Mudança no Retrato e Silenciamento de Fatos Históricos
A Galeria Nacional de Retratos, localizada em Washington, D.C., fez uma alteração significativa em sua exibição ao substituir o retrato de Donald Trump. Além da nova imagem, a instituição decidiu remover menções aos dois processos de impeachment enfrentados pelo ex-presidente, assim como referências ao ataque ao Capitólio ocorrido em 6 de janeiro de 2021. O novo retrato apresenta Trump em pé no Salão Oval, com uma expressão séria e os punhos cerrados sobre a mesa. A legenda que acompanhava a obra foi drasticamente reduzida, limitando-se apenas ao período em que ele ocupou a Presidência dos Estados Unidos.
Anteriormente, o texto que acompanhava seu retrato destacava que Trump havia sido alvo de dois impeachments — um por abuso de poder e outro por incitação à insurreição, após a invasão do Capitólio por seus apoiadores — embora tenha sido absolvido pelo Senado em ambas as ocasiões. A decisão de suprimir essas informações durante a troca do retrato gerou reações e questionamentos sobre a transparência da Galeria.
Interferências e Influências Culturais
Relatos da imprensa americana indicam que essa troca de retrato e a eliminação de informações relevantes ocorreram sem explicações públicas detalhadas do museu, que faz parte da Instituição Smithsonian. Essa mudança é vista como um reflexo das tentativas de Trump em influenciar a forma como sua trajetória presidencial é percebida e registrada pelas instituições culturais. Em maio, o ex-presidente chegou a afirmar ter demitido Kim Sajet, a então diretora da Galeria, acusando-a de partidarismo e de apoiar políticas de diversidade, equidade e inclusão. Embora o conselho do Smithsonian tenha rejeitado essa acusação, Sajet deixou o cargo algumas semanas depois, em meio à controversa atmosfera política.

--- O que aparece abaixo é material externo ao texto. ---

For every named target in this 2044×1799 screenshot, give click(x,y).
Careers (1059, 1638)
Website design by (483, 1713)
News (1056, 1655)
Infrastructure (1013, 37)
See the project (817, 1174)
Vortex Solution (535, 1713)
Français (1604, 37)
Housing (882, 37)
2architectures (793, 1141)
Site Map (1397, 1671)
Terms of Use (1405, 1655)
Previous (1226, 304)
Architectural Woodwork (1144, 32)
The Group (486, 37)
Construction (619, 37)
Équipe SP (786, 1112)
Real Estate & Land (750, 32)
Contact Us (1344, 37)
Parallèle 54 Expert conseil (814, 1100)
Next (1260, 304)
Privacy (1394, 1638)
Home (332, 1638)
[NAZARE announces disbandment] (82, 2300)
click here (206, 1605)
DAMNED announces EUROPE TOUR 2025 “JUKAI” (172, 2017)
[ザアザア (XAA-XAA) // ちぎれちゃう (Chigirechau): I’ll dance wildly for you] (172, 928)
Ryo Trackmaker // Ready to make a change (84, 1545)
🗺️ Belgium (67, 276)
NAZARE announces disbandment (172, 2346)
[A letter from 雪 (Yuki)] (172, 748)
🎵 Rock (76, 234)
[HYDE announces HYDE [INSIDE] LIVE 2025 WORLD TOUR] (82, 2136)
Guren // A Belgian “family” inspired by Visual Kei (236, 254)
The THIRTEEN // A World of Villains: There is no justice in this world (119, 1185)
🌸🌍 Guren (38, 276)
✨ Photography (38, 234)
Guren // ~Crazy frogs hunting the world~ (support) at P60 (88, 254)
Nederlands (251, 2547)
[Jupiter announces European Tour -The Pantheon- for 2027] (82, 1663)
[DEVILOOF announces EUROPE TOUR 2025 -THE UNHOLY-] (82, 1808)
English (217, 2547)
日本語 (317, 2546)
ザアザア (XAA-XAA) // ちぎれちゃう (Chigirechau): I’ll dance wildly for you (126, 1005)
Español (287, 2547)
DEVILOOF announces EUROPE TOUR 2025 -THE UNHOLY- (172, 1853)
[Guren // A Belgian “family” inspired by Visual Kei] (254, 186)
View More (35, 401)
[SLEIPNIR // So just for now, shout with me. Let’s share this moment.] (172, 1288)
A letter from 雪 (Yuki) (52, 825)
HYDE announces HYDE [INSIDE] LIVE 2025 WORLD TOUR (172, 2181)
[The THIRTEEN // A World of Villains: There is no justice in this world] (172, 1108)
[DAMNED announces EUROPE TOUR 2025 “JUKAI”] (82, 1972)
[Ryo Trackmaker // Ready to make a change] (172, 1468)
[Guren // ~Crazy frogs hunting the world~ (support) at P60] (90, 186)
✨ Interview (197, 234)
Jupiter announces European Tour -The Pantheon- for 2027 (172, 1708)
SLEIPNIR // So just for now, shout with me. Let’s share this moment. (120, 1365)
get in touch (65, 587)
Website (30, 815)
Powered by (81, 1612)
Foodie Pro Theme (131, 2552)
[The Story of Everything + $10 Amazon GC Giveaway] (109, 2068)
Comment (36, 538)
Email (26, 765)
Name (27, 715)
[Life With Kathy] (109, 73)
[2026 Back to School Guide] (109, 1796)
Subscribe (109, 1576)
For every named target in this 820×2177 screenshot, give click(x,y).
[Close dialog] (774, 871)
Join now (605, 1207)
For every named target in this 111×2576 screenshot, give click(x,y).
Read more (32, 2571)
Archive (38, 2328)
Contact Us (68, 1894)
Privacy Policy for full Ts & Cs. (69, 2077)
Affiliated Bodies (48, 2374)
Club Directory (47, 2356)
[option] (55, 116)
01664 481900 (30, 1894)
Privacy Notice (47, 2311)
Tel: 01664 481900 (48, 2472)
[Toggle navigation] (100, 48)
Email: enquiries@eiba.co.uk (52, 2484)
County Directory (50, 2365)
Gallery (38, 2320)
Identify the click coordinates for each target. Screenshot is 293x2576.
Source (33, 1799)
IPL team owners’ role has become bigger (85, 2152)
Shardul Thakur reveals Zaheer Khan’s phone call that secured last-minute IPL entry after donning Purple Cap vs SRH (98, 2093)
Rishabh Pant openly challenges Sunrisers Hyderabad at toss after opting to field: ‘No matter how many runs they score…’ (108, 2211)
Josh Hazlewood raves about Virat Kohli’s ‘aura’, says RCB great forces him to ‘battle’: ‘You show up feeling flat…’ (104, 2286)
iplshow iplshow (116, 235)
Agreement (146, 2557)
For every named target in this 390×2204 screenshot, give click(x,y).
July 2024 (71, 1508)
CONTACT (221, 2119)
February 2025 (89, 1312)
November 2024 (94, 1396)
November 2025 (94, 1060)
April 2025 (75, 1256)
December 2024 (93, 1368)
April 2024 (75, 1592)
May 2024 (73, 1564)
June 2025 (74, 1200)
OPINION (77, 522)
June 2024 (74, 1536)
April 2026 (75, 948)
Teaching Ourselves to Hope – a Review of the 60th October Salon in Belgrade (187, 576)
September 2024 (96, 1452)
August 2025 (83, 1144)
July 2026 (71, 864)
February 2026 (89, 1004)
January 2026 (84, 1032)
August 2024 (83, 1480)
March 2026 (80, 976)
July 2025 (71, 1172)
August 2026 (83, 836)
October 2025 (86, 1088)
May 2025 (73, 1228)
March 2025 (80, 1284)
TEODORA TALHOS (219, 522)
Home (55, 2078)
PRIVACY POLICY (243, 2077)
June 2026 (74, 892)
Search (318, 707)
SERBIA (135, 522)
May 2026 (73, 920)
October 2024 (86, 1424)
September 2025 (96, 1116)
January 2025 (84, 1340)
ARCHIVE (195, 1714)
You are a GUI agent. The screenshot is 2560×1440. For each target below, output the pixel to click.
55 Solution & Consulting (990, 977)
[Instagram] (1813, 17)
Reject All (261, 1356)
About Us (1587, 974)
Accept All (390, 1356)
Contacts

Referências que Desaparecem
Essa não é a primeira vez que menções inconvenientes a Trump são removidas do Smithsonian. Em julho, o Museu Nacional de História Americana também retirou referências aos processos de impeachment de exposições que estavam em exibição. Em março do ano passado, Trump assinou uma ordem executiva que impunha restrições ao uso de recursos da instituição em programas que, segundo suas palavras, “degradassem valores americanos compartilhados” ou promovesse ideias que fossem contrárias à política federal vigente.
A relação de Trump com a sua própria imagem sempre foi complexa. No ano passado, ele criticou um retrato exposto no Capitólio do Colorado, descrevendo-o como “propositadamente distorcido”. Meses depois, essa obra foi substituída. Mais recentemente, o ex-presidente mandou instalar uma espécie de “Caminhada da Fama Presidencial” na Casa Branca, que curiosamente não incluiu Joe Biden em suas homenagens.
Reações e Declarações
Embora a Galeria Nacional de Retratos não tenha se manifestado oficialmente sobre esta troca, uma porta-voz comentou ao Washington Post que a instituição está avaliando o uso de legendas mais neutras e sucintas em suas exposições. É importante notar que o retrato de Trump já havia sofrido alterações anteriormente. O resultado dessa nova mudança, no entanto, é visualmente impactante: a nova placa é tão curta que deixa visível o contorno da antiga, evidenciando um vestígio do que foi apagado da narrativa oficial. Essa questão levanta um debate importante sobre a preservação da história e a forma como eventos significativos são representados nas instituições culturais dos Estados Unidos.